Consumers are rewarding this situation with another rise in income expectations. Furthermore, stable and indeed falling prices led to the propensity to buy recording the biggest gain of all the indicators in July.
Alongside favorable prices, the fact that the labor market has not slumped yet plays an important role here. However, the acid test for the consumer climate still lies ahead should there be a significant rise in unemployment figures again in late autumn.
Economic expectations: improvement continues
Economic pessimism declined again in July this year. The current upswing of 8.6 points is the fourth rise in a row.
The indicator now stands at -14 points and is only 6 points below the corresponding figure in the previous year.
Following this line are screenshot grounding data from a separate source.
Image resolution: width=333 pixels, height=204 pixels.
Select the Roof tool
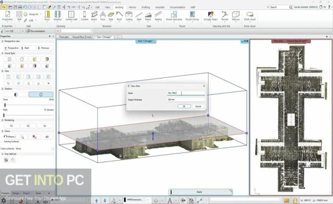[x=119, y=16]
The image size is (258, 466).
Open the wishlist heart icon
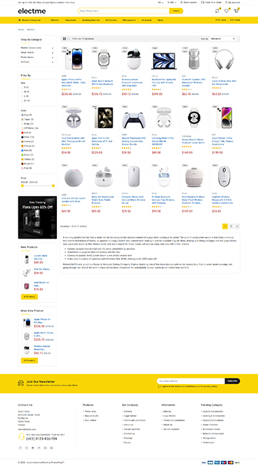coord(227,11)

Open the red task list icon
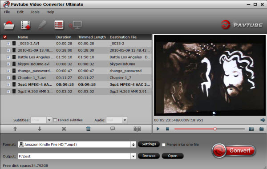[x=59, y=25]
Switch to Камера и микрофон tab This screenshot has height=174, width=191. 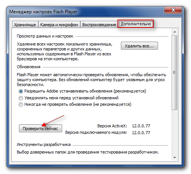(59, 25)
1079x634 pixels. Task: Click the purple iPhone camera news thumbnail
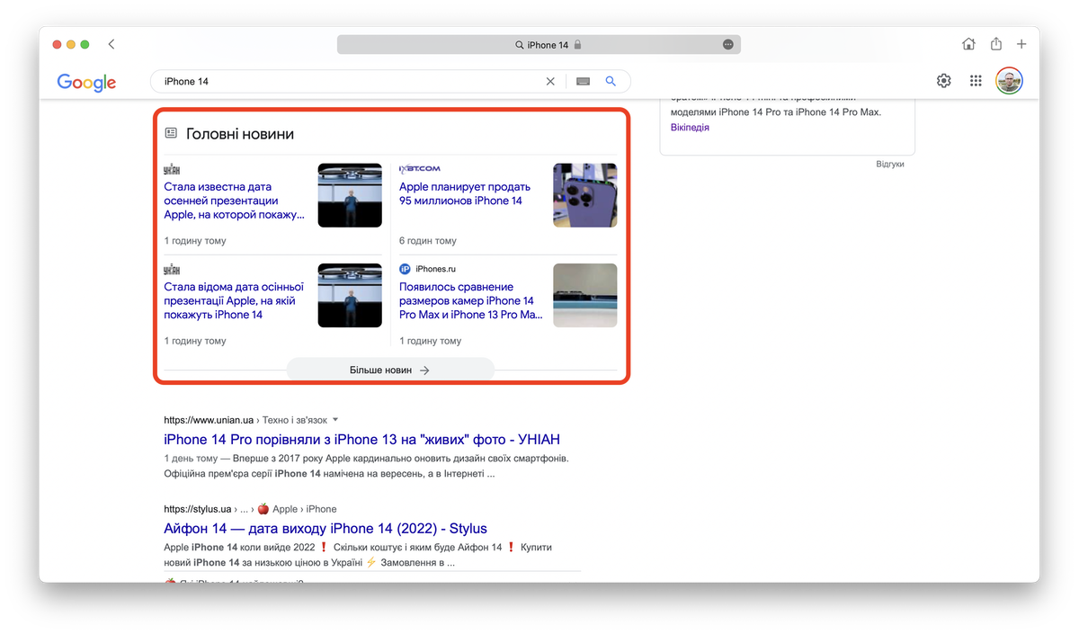coord(584,195)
Economic expectations have therefore moved significantly away from their recession low at the start of the year when the indicator was down at almost -33 points.
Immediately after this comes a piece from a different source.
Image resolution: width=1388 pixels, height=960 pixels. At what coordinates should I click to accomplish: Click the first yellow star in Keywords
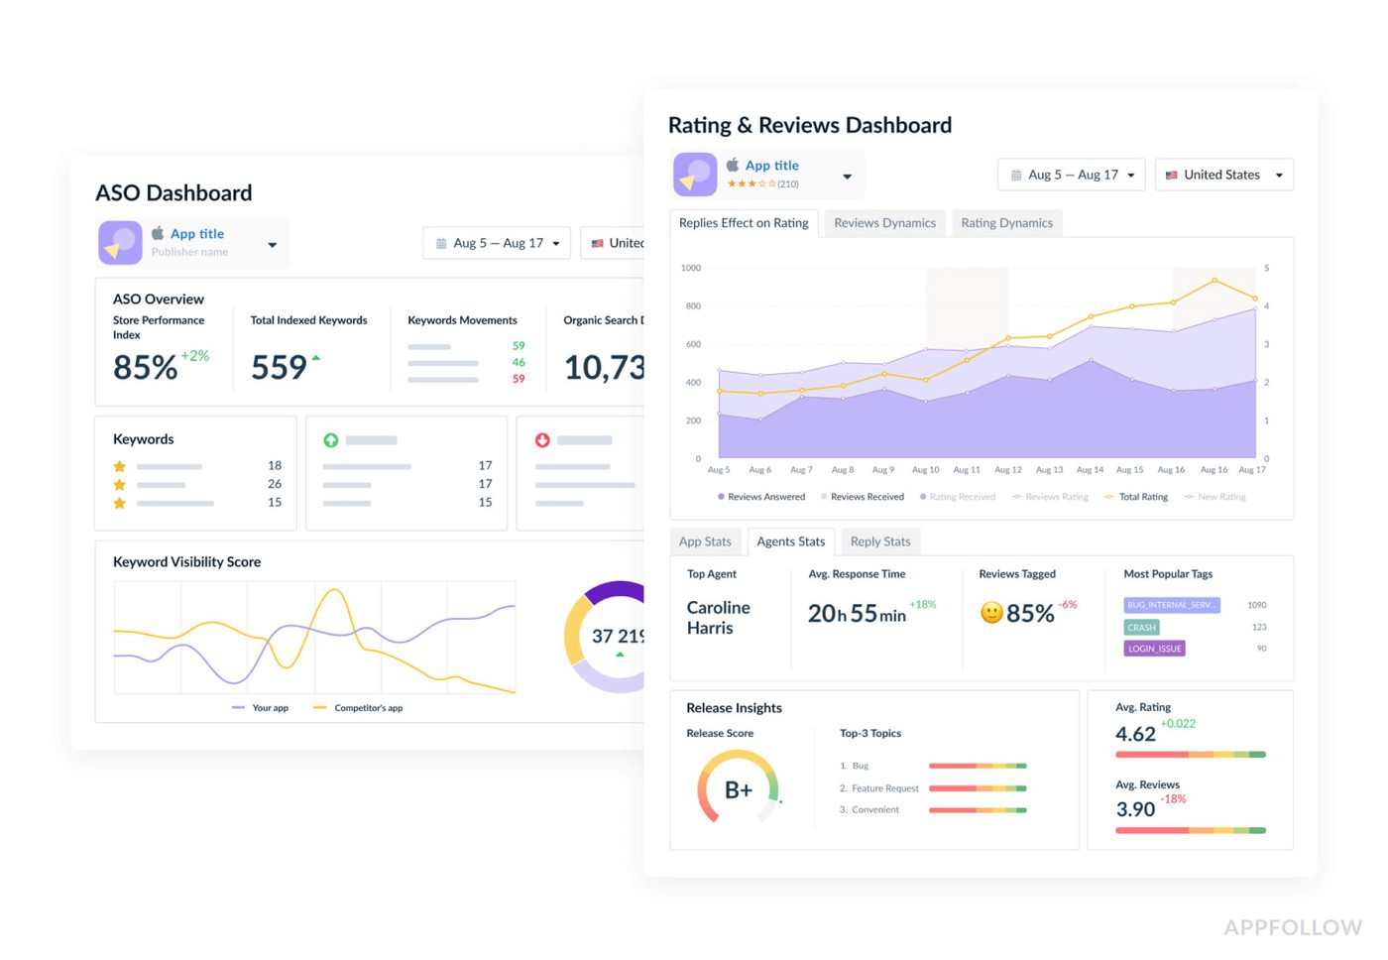coord(120,466)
Consumers obviously assume that the steep downturn in the economy has come to an end, even if they do not consider the recession to be over and they therefore share the opinion of several economic experts who have arrived at a similar assessment.
In its recently published monthly report, Deutsche Bundesbank for example believes that the free fall in the German economy is over for the time being. The ifo Business Climate Index also rose the fourth time in a row in July, supporting this theory.
Reports from industry also give cause for cautious optimism. Most recently, the Federation of German Industries (BDI) reported that there were signs of an end to the downturn.
Moreover, the major shock in the labor market has so far not materialized. Companies are presently still trying to absorb losses by using short-time working. However, to avoid large scale redundancies in the future, the economic situation would have to stabilize on a sustained basis.
Income expectations: back in positive territory
After a significant rise of 6 points in the previous month, income expectations gained a further 5 points in July. Currently the indicator stands at 1.8 points, in positive territory again for the first time since April 2008.
In addition to the absence of inflation, the pension increases as of 1 July of 2.4% on average should have helped improve sentiment regarding incomes.
Since the middle of the year, measures under economic package II, such as lower health insurance premiums and income tax relief, have also eased the situation. In conjunction with stable prices, these measures continue to support income expectations.
Propensity to buy: significant gains
The propensity to buy improved significantly in July this year from its already high level. With a rise of 10.6 points, the upswing even hit double digits.
The indicator currently stands at 25.1 points. Compared to the figure for the previous year, the indicator has improved by a good 51 points.
Above all, low prices are currently acting an important driver for the propensity to buy. Experience in the past has repeatedly shown that there is a direct link between consumer price expectations and their willingness to spend money.
Technical consumer goods such as entertainment electronics and household appliances are currently popular with consumers. This is confirmed by the corresponding GfK retail surveys, which show growth for technical consumer goods in the first five months of this year.
According to the GfK Retail and Technology Non-Food Index there were significant rises in terms of sales between January and May 2009 above all in the areas of entertainment electronics (+3.%), information technology (+5.5%) as well as large and small household appliances (+8.6% and +6%).
In the car segment, new registrations recorded a double digit increase, although this was primarily due to economic policy in the form of the scrappage allowance.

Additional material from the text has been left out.